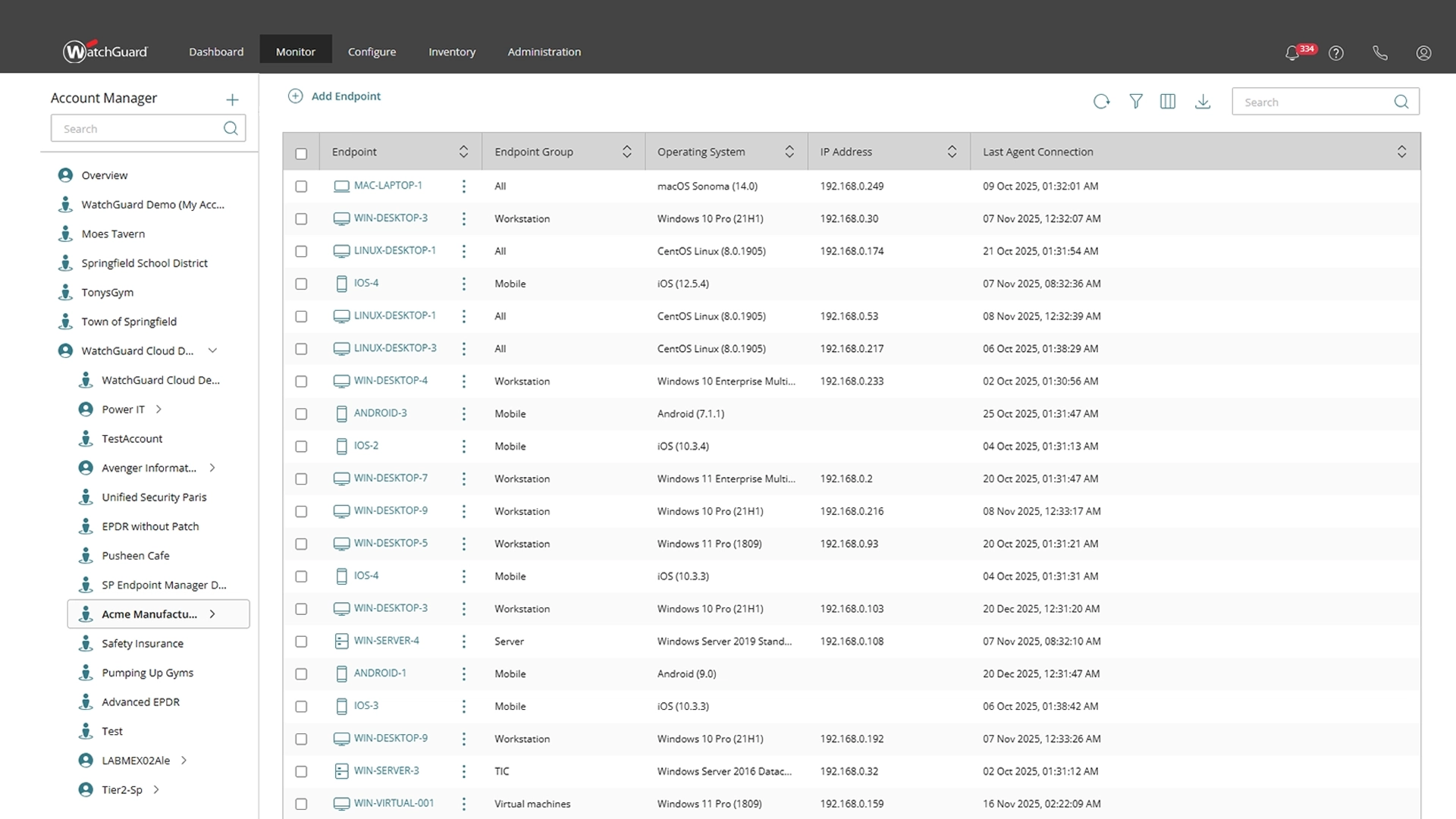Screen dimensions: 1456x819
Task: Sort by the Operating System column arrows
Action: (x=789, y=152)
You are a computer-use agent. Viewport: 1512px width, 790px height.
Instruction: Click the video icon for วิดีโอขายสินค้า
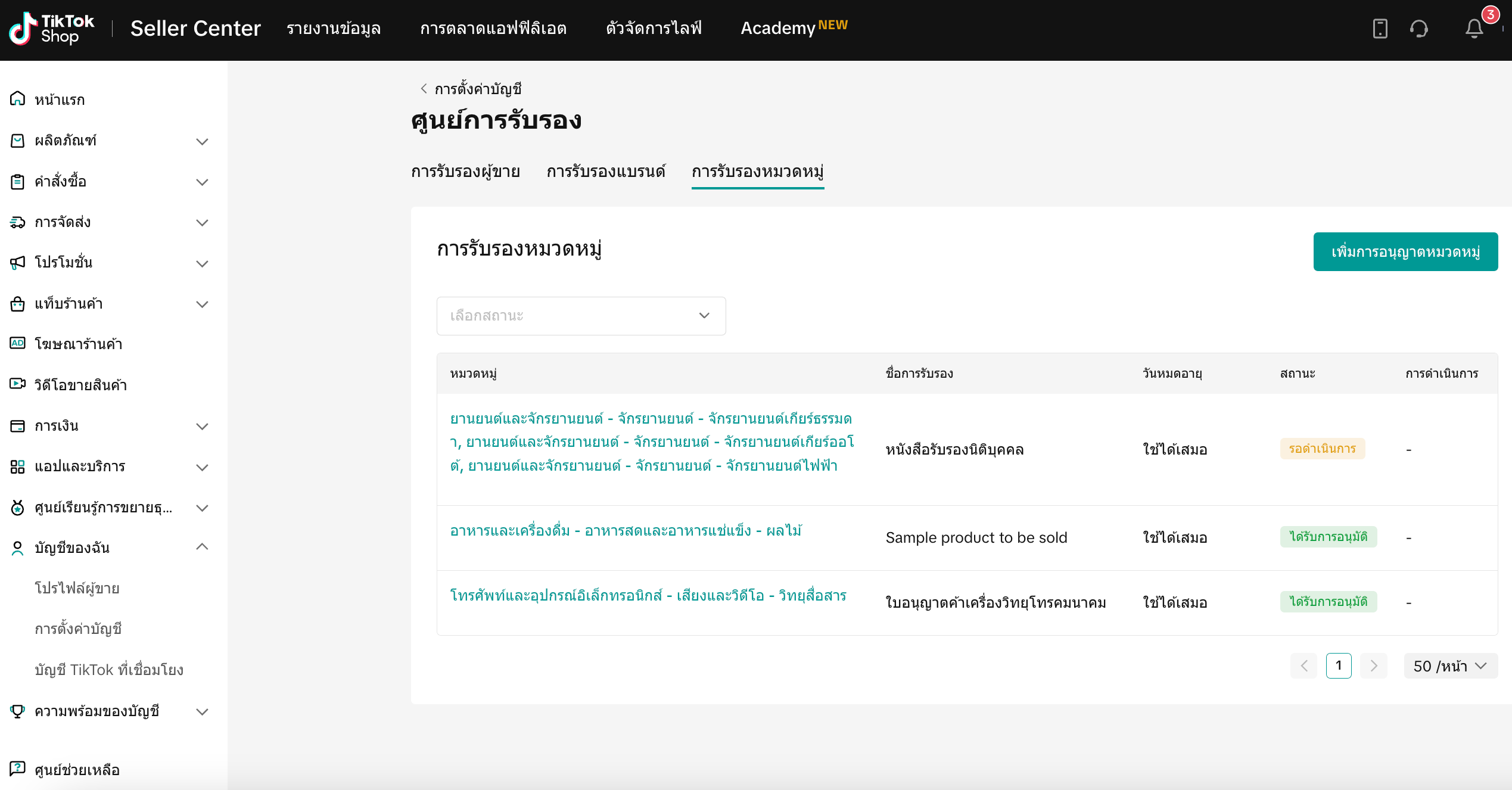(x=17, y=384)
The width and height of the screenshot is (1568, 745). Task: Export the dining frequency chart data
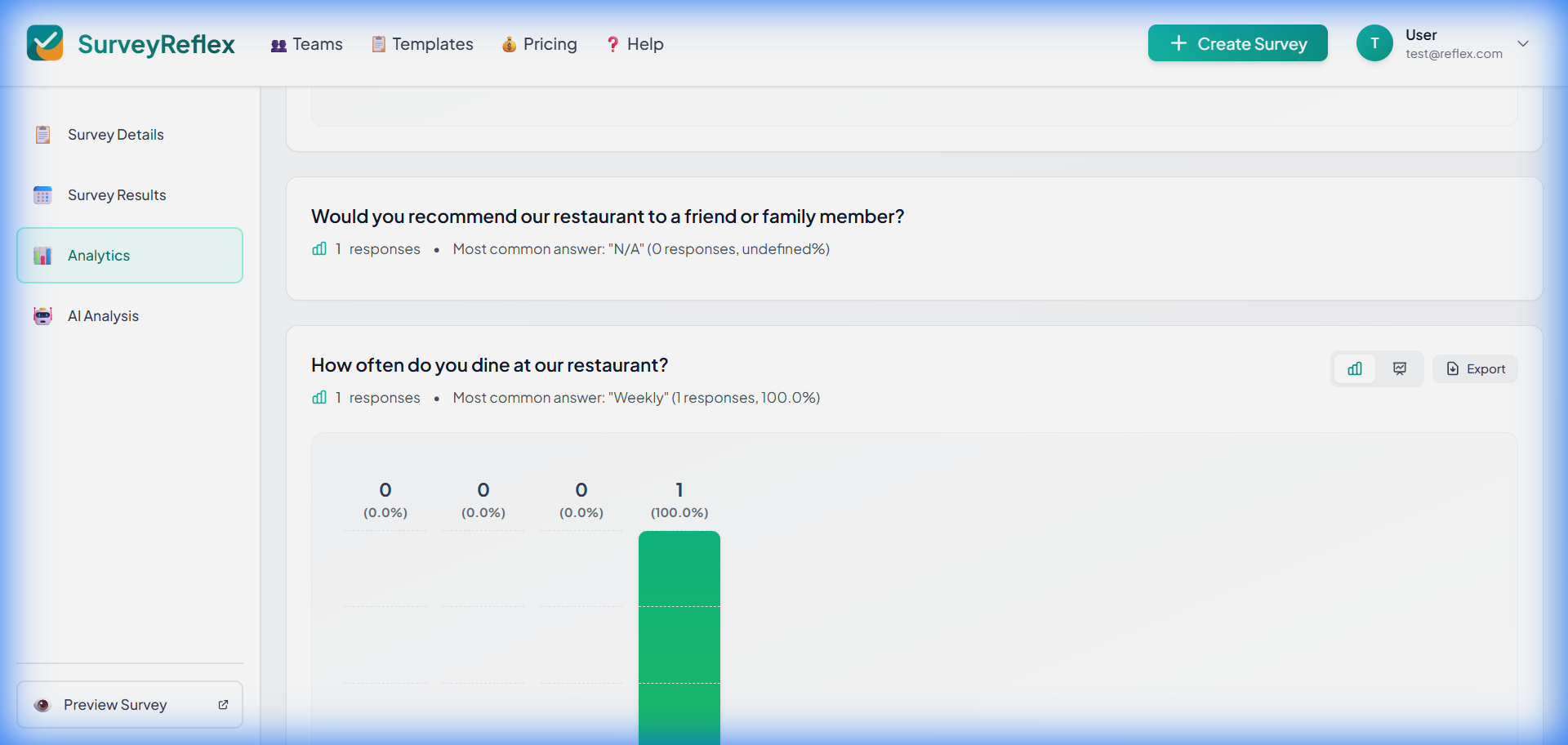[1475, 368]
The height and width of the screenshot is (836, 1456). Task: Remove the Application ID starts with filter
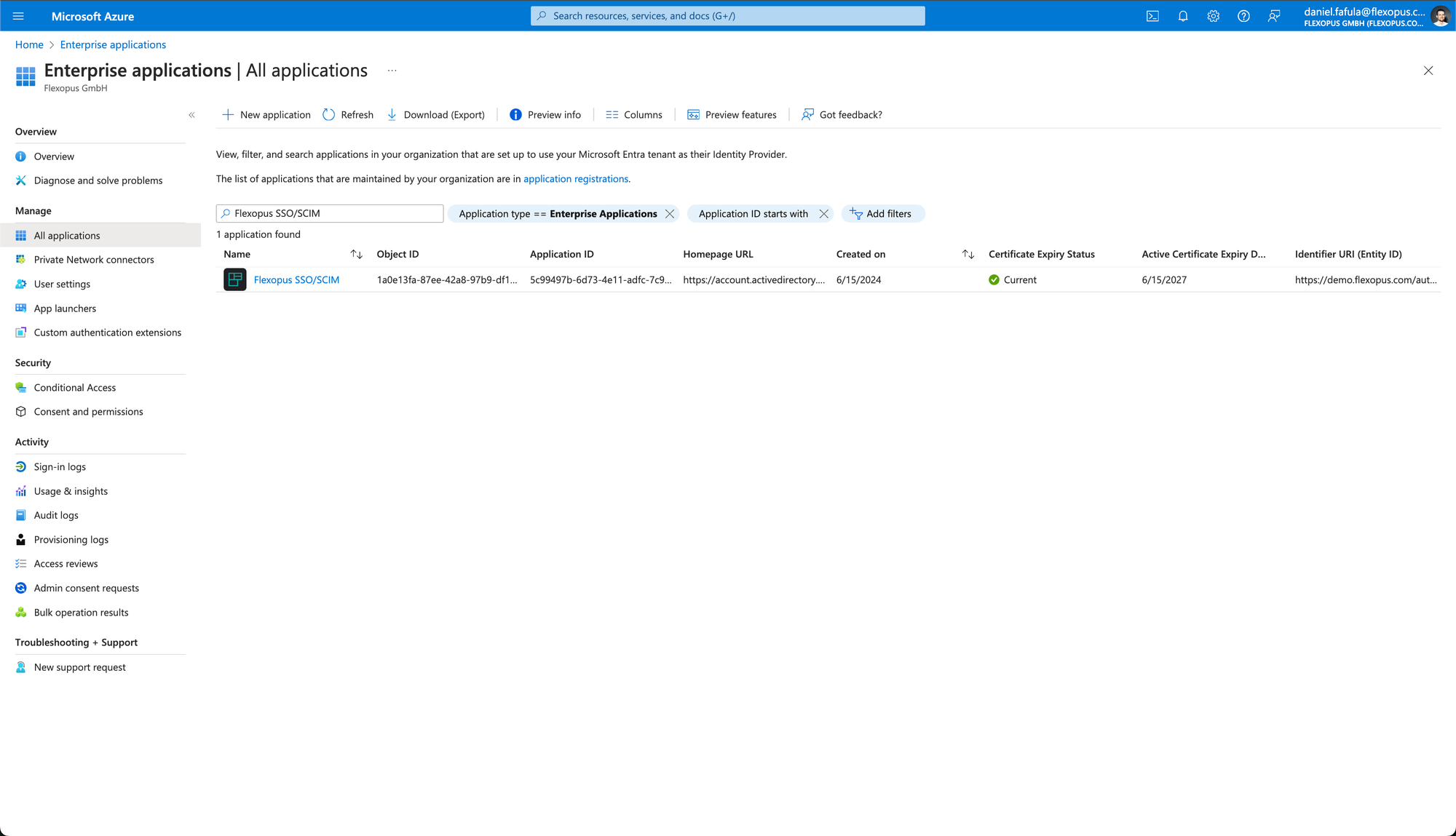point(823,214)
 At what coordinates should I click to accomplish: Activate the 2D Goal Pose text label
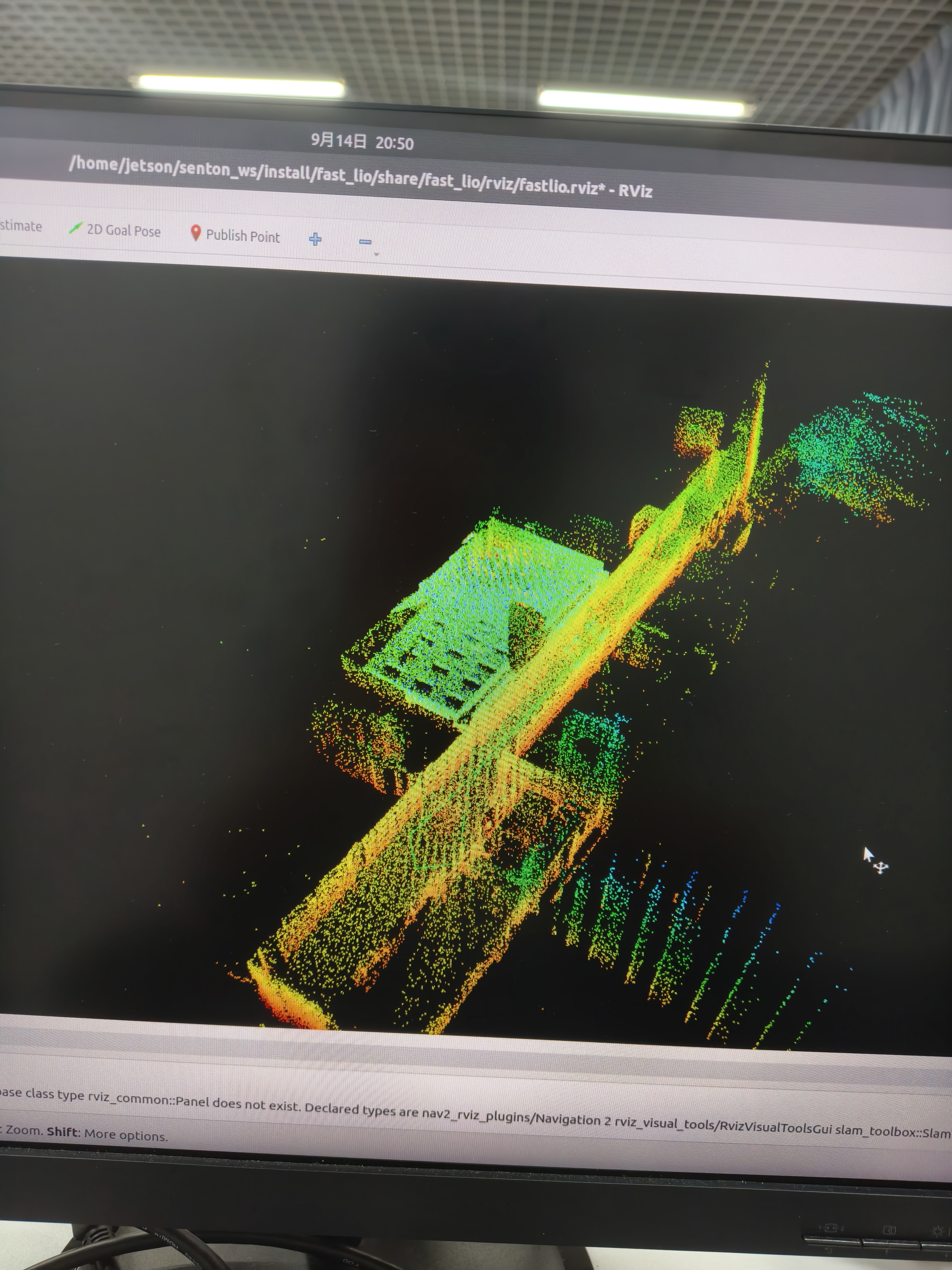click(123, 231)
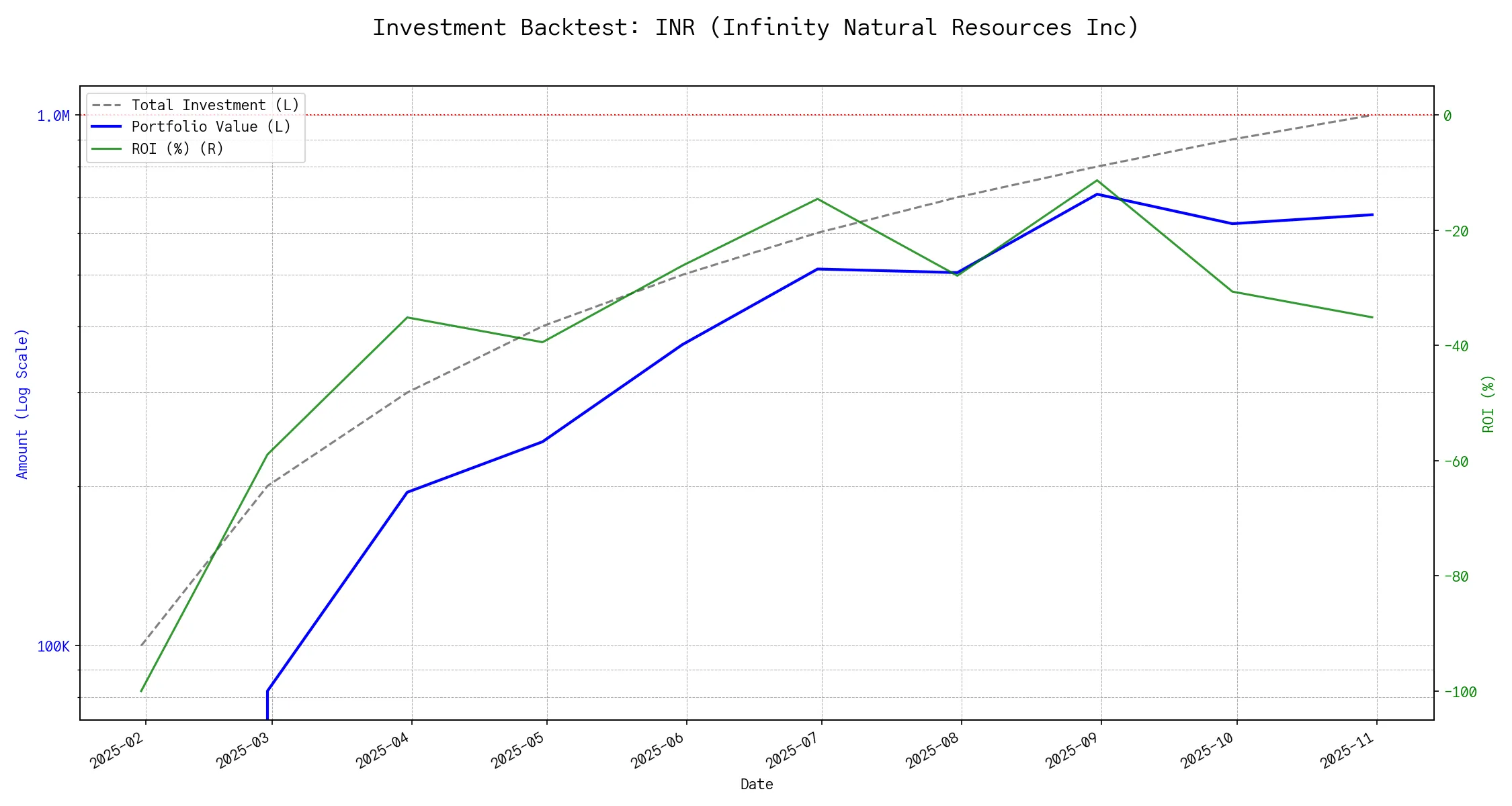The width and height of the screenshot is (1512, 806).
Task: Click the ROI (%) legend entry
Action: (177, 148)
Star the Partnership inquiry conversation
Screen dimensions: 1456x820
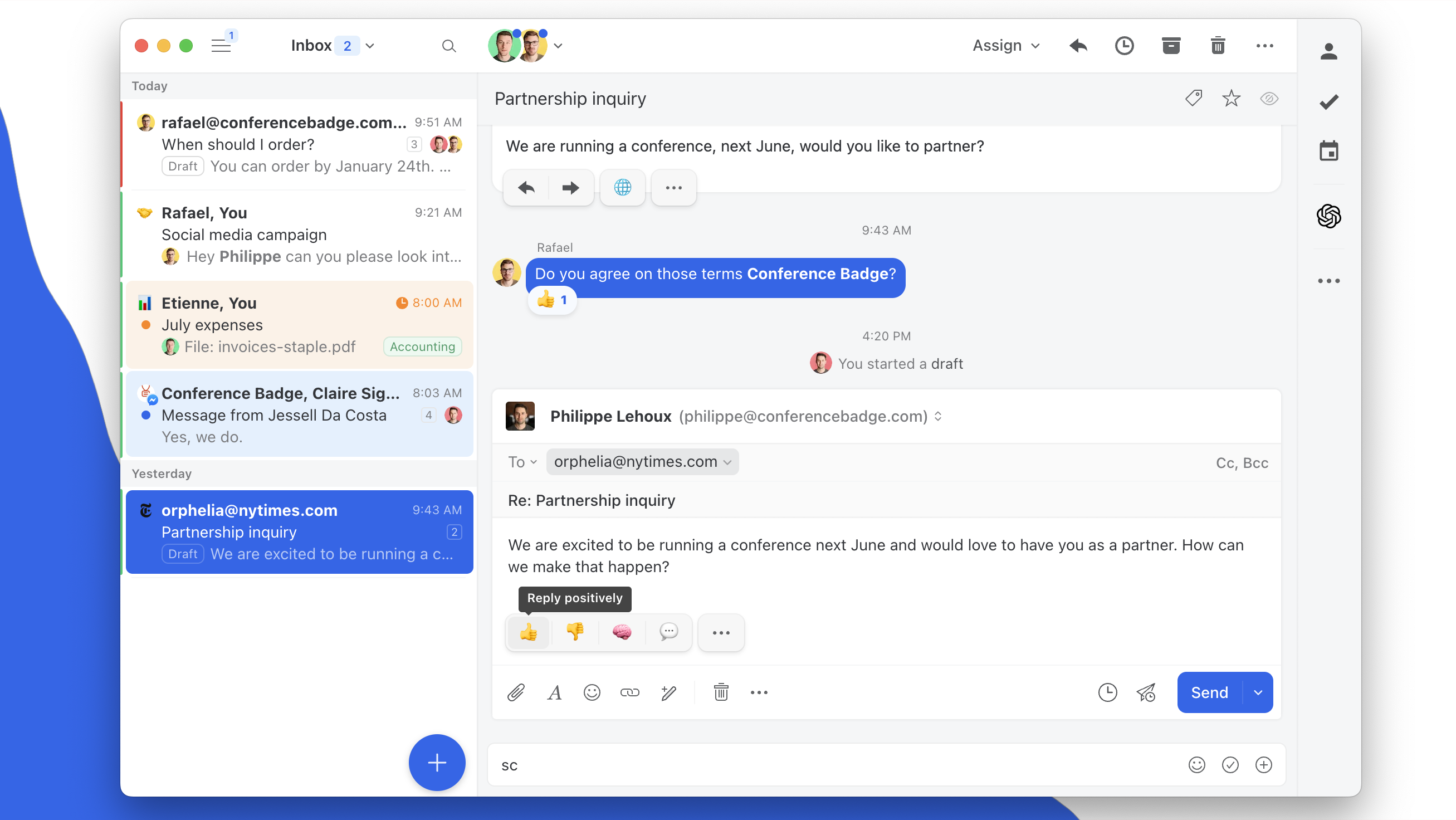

+--

The required result is an exact copy of the lines from the line containing "The height and" through the end of the entries, with every picture left out.

The height and width of the screenshot is (836, 1456). Task: Remove the Application ID starts with filter
point(823,214)
 At what coordinates should I click to accomplish: Activate the 2D Goal Pose text label
click(123, 231)
The width and height of the screenshot is (1512, 806).
Task: Click the ROI (%) legend entry
Action: (177, 148)
Star the Partnership inquiry conversation
Screen dimensions: 1456x820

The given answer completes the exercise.